- _Trecho selecionado_:
----

Destaques de 2014: "Meu Pedacinho de Chão" e "O Rebu" (Foto: Divulgação/TV Globo)

Para quem preza mais a qualidade do que números de audiência, fica difícil avaliar de forma fria as "melhores" e as "piores" novelas do ano. O maior exemplo é "Além do Horizonte". A novela será sempre lembrada como "um fracasso de audiência", mas teve pontos tão positivos que a distanciam de ser classificada como um fracasso em termos de qualidade. Foi uma trama que priorizou a aventura e o mistério em detrimento à fórmula folhetinesca tradicional. Só por isso, vale o mérito. Conseguiu se reinventar sem descaracterizar sua proposta inicial. E a Globo sabia que era um projeto arriscado. Prova de que a emissora está disposta a avançar em experimentações, nem que seja ocasionalmente.

----

- _Material fornecido_:
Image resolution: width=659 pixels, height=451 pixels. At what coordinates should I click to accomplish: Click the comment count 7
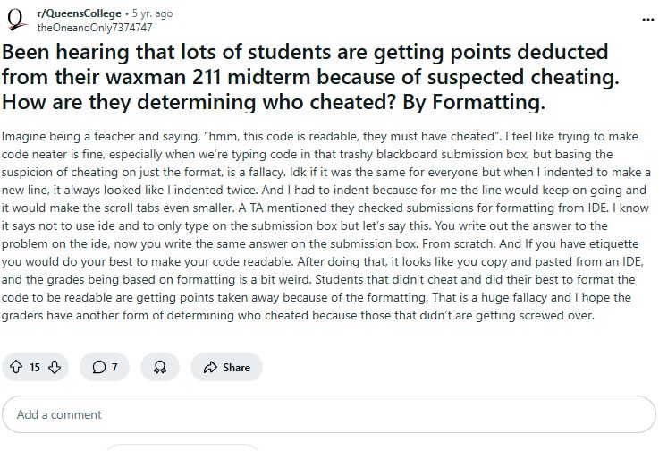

----

- _Solicitações_:
• a. Reescreva em forma de lista o parágrafo do trecho selecionado que começa com "Para quem preza mais a qualidade", mantendo seus fatos principais.
• b. Continue o texto sobre as novelas de 2014 a partir da última frase do trecho selecionado.
O material é um conjunto à parte, separado do trecho.

- _Respostas por tarefa_:
• a.
- Para quem valoriza mais a qualidade do que a audiência, é difícil avaliar friamente as "melhores" e as "piores" novelas do ano.
- O maior exemplo é "Além do Horizonte". Ela será lembrada como fracasso de audiência, mas teve pontos positivos que a afastam de um fracasso em qualidade.
- A trama priorizou a aventura e o mistério em vez da fórmula folhetinesca tradicional, o que já lhe garante mérito.
- A novela se reinventou sem descaracterizar sua proposta inicial.
- A Globo sabia que o projeto era arriscado, o que prova que a emissora está disposta a experimentar, ainda que ocasionalmente.

• b.
Outro exemplo disso é a ótima "Meu Pedacinho de Chão". Projeto audacioso e arrojado da emissora, um dos destaques de 2014, mas que teve uma baixa audiência. Uma novela narrada como um contos de fadas, de apelo infantil, usando elementos lúdicos, e de altíssima qualidade de produção. Isso tudo – mais a direção sempre empolgante de Luiz Fernando Carvalho e o texto sensível de Benedito Ruy Barbosa -, a fazem uma das melhores produções da TV brasileira dos últimos tempos.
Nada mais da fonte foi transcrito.